Green vs. greener
It’s a dispute that could only happen in California. That it’s on the border of a Silicon Valley town called Sunnyvale is the icing on the cake. Or, perhaps, the M&Ms; in the trail mix.
For years now, Mark Vargas of Santa Clara and Carolynn Bissett and Richard Treanor of Sunnyvale have been fighting because two of the couple’s eight 20- to 40-foot-tall redwoods (which they planted for privacy during the late 1990s) are shading the solar panels on Vargas’ roof and trellis (which he installed in 2001 and which, remarkably, keep his yearly power bill around $60).

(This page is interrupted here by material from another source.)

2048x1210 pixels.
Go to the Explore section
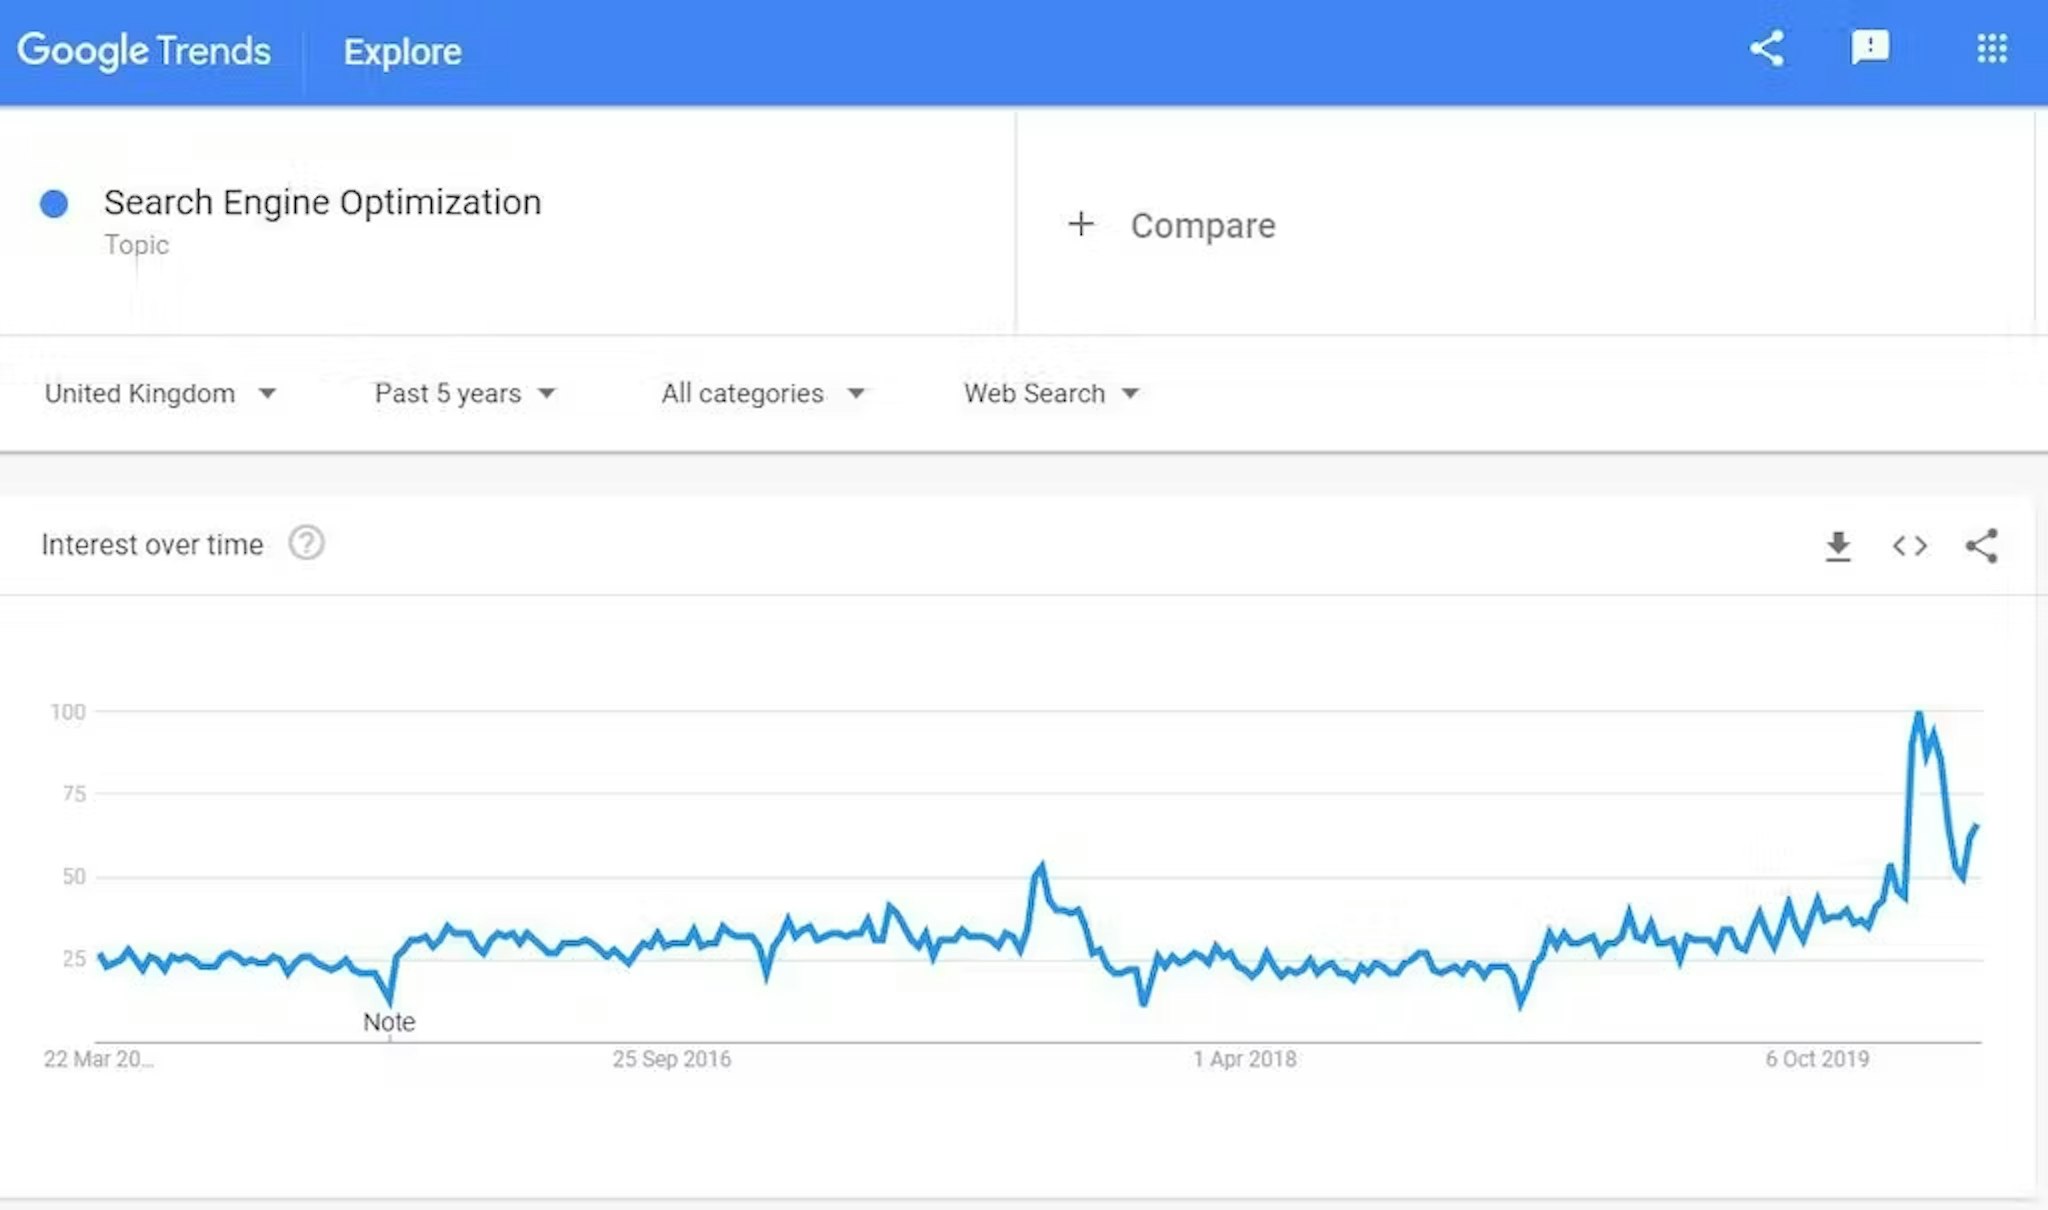[402, 51]
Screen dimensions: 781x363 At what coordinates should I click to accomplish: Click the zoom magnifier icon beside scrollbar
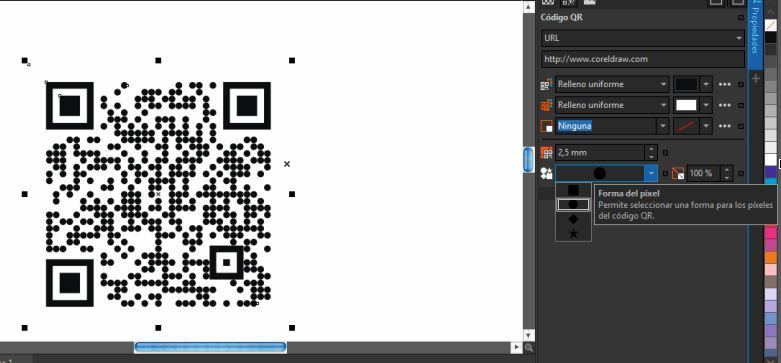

Apparently, owning trees that shade more than 10% of a neighbor’s solar panels from 10 a.m. to 2 p.m. violates the California Solar Shade Act -- an obscure 1978 law intended to encourage investment in solar power.
It’s hard to see why the neighbors couldn’t have worked this out on their own. Both parties could have anticipated that the trees, which were smaller when Vargas installed his solar array, were likely to grow and could have dealt with this proactively. (Vargas claims he tried but that years of mediation failed.) The trees reportedly shade only 15.8% of one of Vargas’ 128 panels. A wise judge split the difference on this case, finding the couple guilty of just one count of violating the act, waiving the $1,000-a-day fines and requiring removal of only two trees.
Bissett, who owns a Prius, told the San Jose Mercury News that she was “sad that these two wonderful things are being pitted against each other.” Her sorrow isn’t keeping her and her husband out of court; they’re appealing the judge’s decision, they said, because it will set a bad precedent for the rest of the state. The couple’s legal bills already exceed $25,000. It’s as if California’s traditions of environmentalism, respect for property rights and litigiousness have collided in these two families’ adjacent backyards.
As a web-footed bard once mourned, it is not easy being green. But the saga in Sunnyvale isn’t all bad news. If what passes for environmental crisis here in California is an overabundance of tidy subdivisions bursting with hybrid-driving, redwood-hugging, solar-panel-installing homeowners, we should all pop the cork on a bottle of organic bubbly and join in a toast.
Al Gore might even consider cultivating a new project to follow up his Nobel Prize-winning efforts on climate change. We’re imagining some kind of learning-to-share or cooperation thing. (Kermit? You still there?) Curbing global warming, after all, is a mere technological and economic challenge. But it seems that neighbors, even hemp-wearing ones, will always having trouble mending fences.